Łączymy tradycję z nowoczesnością. Jesteśmy pierwszym sprzedawcą samochodów luksusowych w Polsce, który nawiązał współpracę z TikTokiem, aby przybliżyć doświadczenie marki wszystkim fanom motoryzacji, zgodnie z dynamicznie zmieniającymi się trendami mediów społecznościowych.

Złośliwi mówią, że mężczyźni muszą leczyć kompleksy drogimi samochodami.

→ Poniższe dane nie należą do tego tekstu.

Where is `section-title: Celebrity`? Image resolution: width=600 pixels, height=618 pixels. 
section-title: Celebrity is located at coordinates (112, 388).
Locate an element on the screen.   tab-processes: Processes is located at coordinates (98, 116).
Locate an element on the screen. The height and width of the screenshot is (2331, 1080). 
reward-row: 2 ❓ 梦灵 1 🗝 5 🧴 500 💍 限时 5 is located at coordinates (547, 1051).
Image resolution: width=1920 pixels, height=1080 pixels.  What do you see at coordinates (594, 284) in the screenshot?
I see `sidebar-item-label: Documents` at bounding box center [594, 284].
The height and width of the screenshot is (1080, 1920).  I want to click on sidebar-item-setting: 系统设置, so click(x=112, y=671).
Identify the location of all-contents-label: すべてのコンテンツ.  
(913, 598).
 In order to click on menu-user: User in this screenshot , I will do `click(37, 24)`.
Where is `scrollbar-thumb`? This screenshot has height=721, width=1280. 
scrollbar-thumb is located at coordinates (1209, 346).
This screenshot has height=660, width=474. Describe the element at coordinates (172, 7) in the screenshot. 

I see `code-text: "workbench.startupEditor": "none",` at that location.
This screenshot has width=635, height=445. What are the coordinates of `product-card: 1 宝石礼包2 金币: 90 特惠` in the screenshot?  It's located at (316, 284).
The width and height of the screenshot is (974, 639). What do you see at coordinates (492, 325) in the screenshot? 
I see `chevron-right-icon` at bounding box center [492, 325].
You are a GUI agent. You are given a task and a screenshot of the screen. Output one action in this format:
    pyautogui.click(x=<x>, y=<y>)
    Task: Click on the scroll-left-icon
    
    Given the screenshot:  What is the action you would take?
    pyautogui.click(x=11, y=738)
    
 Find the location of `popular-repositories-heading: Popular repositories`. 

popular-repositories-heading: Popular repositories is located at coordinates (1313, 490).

Między bajki trzeba włożyć pogląd, że za zakupem samochodu luksusowego kryje się potrzeba ukrycia swoich deficytów albo chęć wzbudzenia u innych podziwu lub zazdrości. Ten stereotyp nie znajduje odzwierciedlenia w motywacjach naszych klientów. Na podstawie swoich obserwacji stwierdzam, że posiadanie bentleya czy lamborghini jest przede wszystkim spełnieniem marzeń i oczekiwań wynikających z zamiłowania do motoryzacji, elementem wizerunku, tak jak dobry zegarek czy idealnie skrojony garnitur. Niekiedy też wypływa z pragnienia dołączenie do społeczności złożonej z właścicieli aut określonej marki.
Panuje również przekonanie, że inwestycja w supersamochód łączy się z kryzysem wieku średniego.
Kto chce, niech wierzy. Z mojego doświadczenia wynika, że osoby decydujące się na zakup takiego auta są coraz młodsze. Nie dość tego, wzrost zainteresowania luksusowymi markami motoryzacyjnymi odnotowujemy u młodych kobiet. Średnia wieku naszych klientów systematycznie się obniża. Dzisiaj mówimy już o grupie 30-latków, która poważnie rozważa zakup bentleya czy lamborghini.
Jak określiłby pan waszą grupę docelową?
To przede wszystkim motoryzacyjni hobbyści, zamożni właściciele lub właścicielki firm. Tak jak wspomniałem – coraz częściej kobiety.